Consider a container with two chambers of the same size separated by a fixed membrane in the middle (permeable only to the ideal solute, but not the solvent). One chamber initially contains 1M of solute, and the other contains 0.5M of solute.

Write an equation for the amount of work that could potentially be harnessed when the system goes from the initial condition to equilibrium.


Homework Equations



μ=∂G/∂n at constant temperature and pressure


The Attempt at a Solution



Some confusions that I have:

1. So the definition of the chemical potential of a species at constant temperature, pressure is ∂G/∂n.
When we try to find the total free energy G of the species, we integrate ∫dG=∫μdn. There is then an equation in my textbook saying that G=μn. It kinda makes sense, because it's like summing up the chemical potential (defined as G per molecule or per mole) in the system. But does this imply that μ does not depend on n? How can it depend on concentration while not depending on the number of moles?

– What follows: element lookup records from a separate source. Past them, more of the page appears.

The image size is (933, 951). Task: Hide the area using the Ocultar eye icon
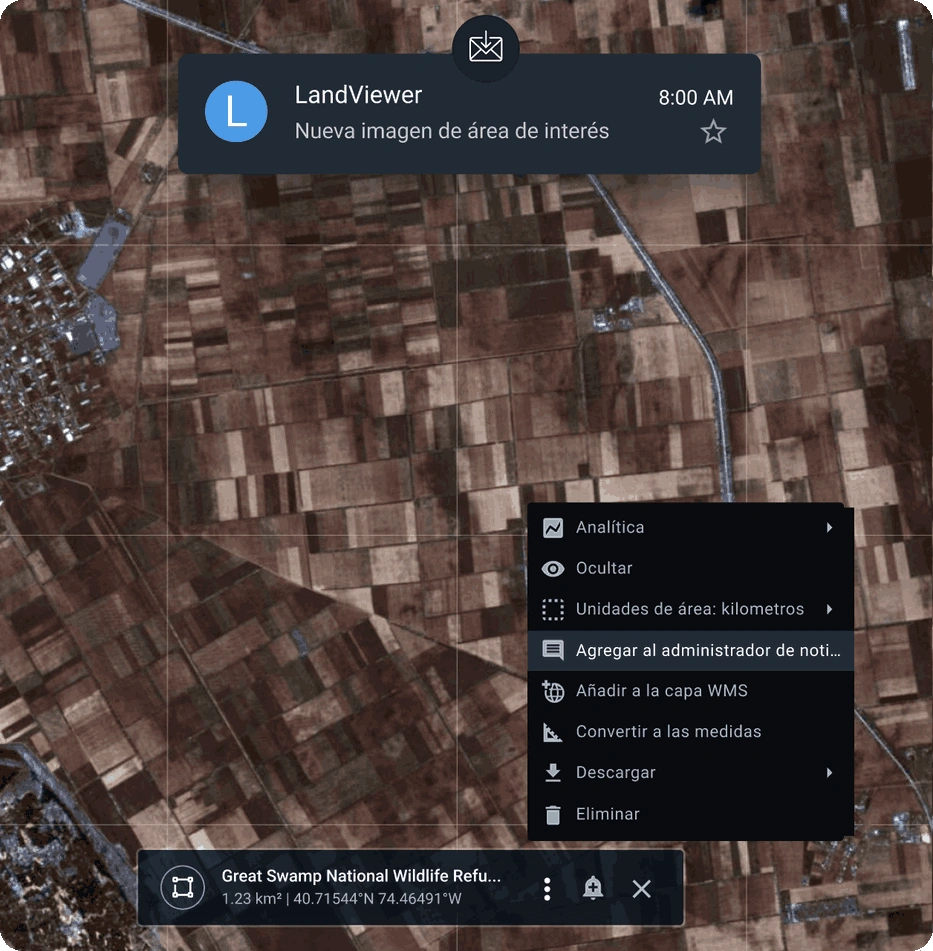click(x=553, y=568)
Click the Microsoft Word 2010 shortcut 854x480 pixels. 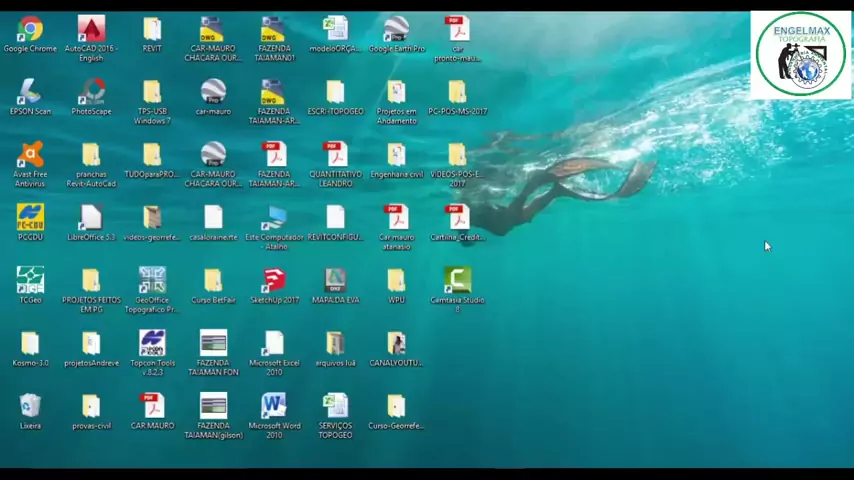[x=274, y=406]
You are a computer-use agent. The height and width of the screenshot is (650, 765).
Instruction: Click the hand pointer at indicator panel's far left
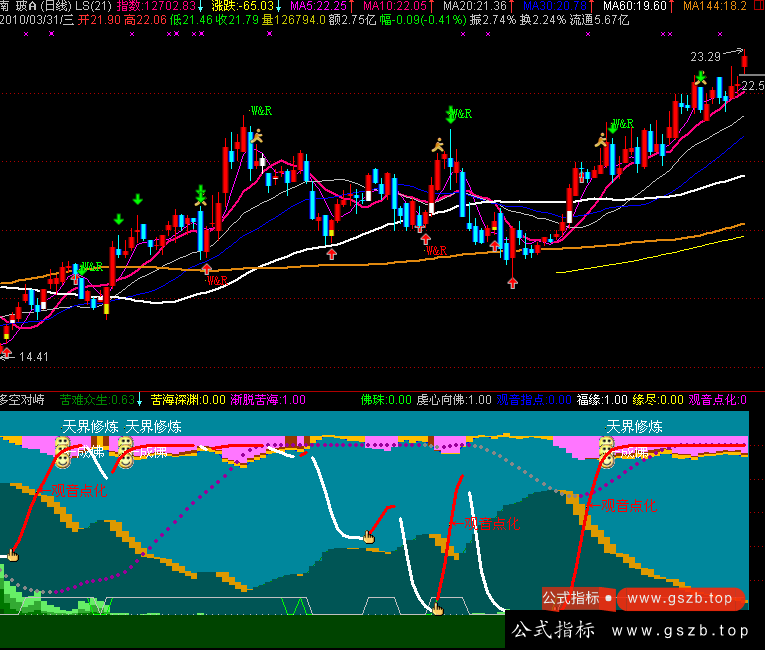(x=13, y=554)
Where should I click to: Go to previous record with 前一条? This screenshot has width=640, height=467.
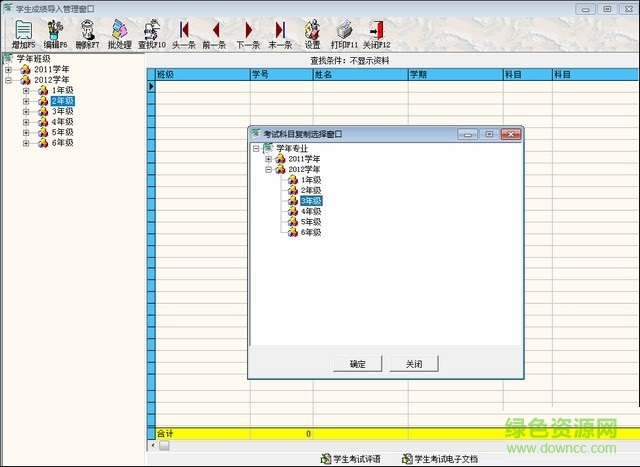point(216,33)
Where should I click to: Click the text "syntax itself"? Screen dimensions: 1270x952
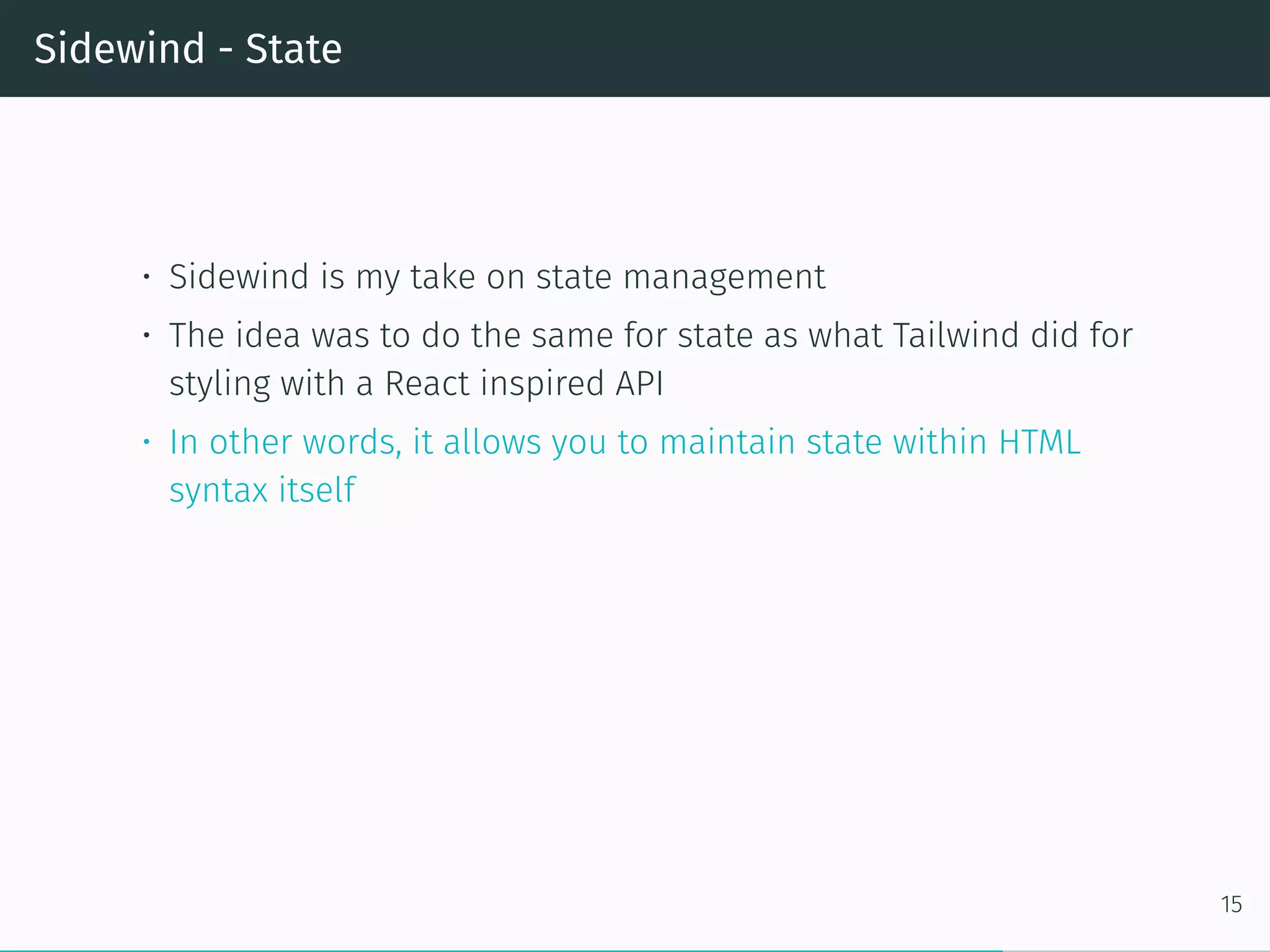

2. The answer says Work=∫dG= ∫[RTln(C1-n)/(C2+n)]dn integrated from n=0 to n=0.25, where C1=1M and C2=0.5M.
Apparently, the chemical potential difference between the two chambers changes as the reaction proceeds and is dependent on n. But I don't quite get why we have to integrate it.

Most importantly, can someone please explain in detail the mathematical relationship between chemical potential and free energy (and how to get from one to the other)?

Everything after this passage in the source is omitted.